++++ Information shown ++++
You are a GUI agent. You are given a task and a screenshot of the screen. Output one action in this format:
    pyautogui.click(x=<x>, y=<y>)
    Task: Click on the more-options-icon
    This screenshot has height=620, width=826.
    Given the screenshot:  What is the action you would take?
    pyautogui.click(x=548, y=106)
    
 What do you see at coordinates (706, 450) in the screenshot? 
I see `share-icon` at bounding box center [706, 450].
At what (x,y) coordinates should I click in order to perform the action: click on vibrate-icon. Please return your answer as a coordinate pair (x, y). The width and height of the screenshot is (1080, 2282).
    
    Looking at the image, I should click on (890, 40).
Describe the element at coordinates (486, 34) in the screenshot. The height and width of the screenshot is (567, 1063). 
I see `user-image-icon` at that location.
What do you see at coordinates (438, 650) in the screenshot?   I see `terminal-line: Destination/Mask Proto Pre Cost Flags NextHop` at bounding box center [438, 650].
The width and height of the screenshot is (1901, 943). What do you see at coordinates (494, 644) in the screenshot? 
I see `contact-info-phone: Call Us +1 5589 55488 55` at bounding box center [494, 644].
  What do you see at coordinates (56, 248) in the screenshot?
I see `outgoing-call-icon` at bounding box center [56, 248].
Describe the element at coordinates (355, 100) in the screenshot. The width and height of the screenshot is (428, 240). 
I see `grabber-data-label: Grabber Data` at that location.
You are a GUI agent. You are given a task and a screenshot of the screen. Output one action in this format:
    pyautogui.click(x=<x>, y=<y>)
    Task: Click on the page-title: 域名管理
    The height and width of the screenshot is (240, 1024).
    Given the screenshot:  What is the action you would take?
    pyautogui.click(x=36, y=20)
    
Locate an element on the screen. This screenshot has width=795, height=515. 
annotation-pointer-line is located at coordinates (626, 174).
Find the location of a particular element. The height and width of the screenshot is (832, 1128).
++++
- [Directive] Recast the items from the start through the line holding "center [706, 450].", inclusive, as a Markdown table with the columns Row and Line. Number each nonblank line in order and skip blank lines.

- [Your solution]
| Row | Line |
|---|---|
| 1 | You are a GUI agent. You are given a task and a screenshot of the screen. Output one action in this format: |
| 2 |     pyautogui.click(x=<x>, y=<y>) |
| 3 |     Task: Click on the more-options-icon |
| 4 |     This screenshot has height=620, width=826. |
| 5 |     Given the screenshot:  What is the action you would take? |
| 6 |     pyautogui.click(x=548, y=106) |
| 7 |  What do you see at coordinates (706, 450) in the screenshot?  |
| 8 | I see `share-icon` at bounding box center [706, 450]. |